▶ [WORK INSTRUCTIONS]: Output begins at the line with "Where should I" and ends at the last line of the records below. Copy each line in that span exactly, and leave out pictures.

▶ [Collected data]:
___
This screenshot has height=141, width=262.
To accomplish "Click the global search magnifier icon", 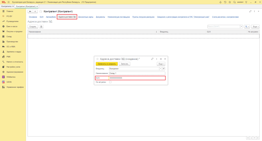I will click(x=234, y=2).
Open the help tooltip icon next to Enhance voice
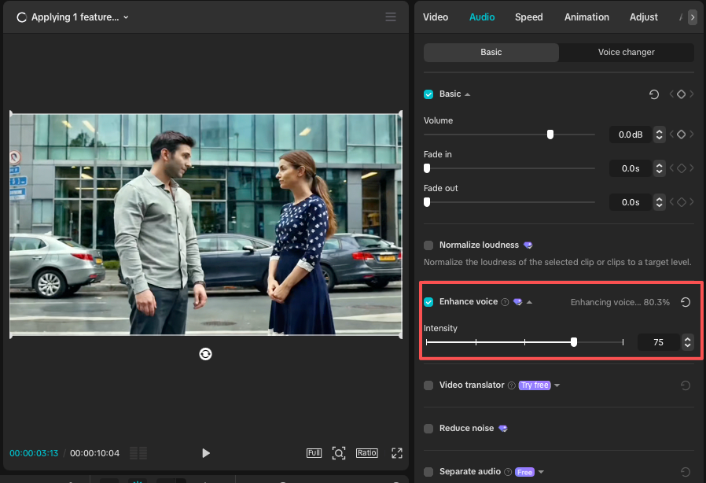 pyautogui.click(x=505, y=302)
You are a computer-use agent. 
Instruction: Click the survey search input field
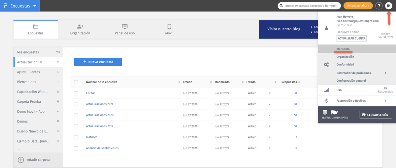(312, 6)
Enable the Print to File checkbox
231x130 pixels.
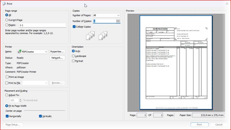[7, 83]
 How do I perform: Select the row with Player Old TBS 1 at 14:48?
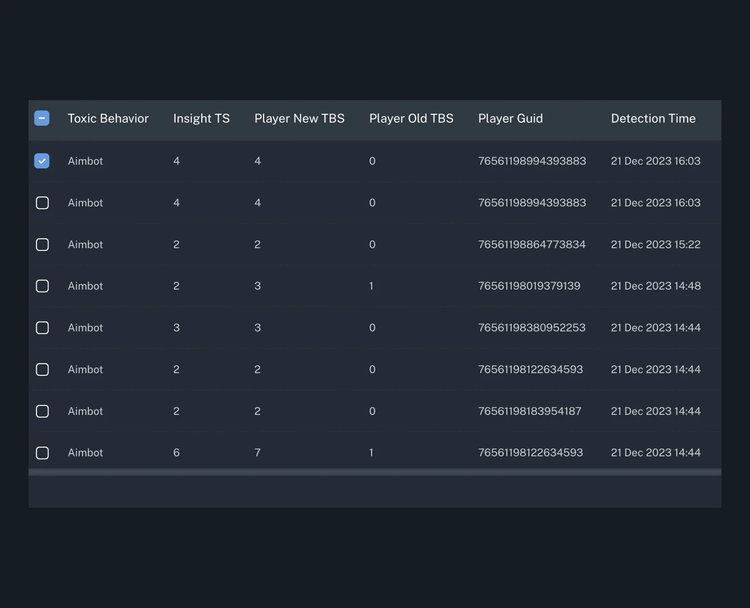click(x=42, y=286)
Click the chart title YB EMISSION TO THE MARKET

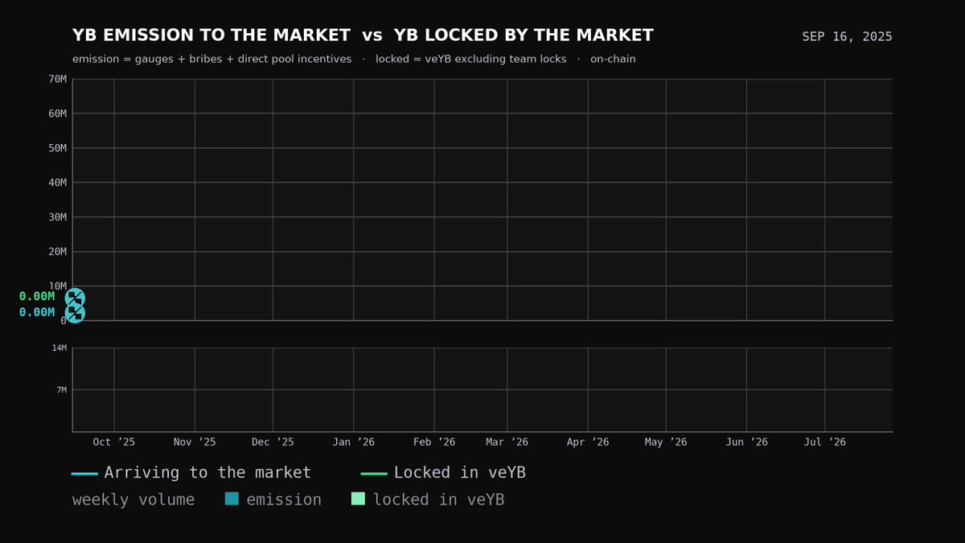pyautogui.click(x=211, y=35)
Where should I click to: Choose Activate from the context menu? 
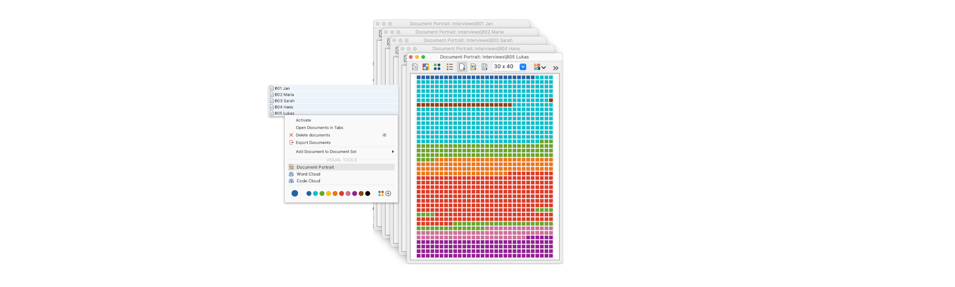point(303,120)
___
▶ [RESULT]:
Where should I click to: Choose Activate from the context menu? 
point(303,120)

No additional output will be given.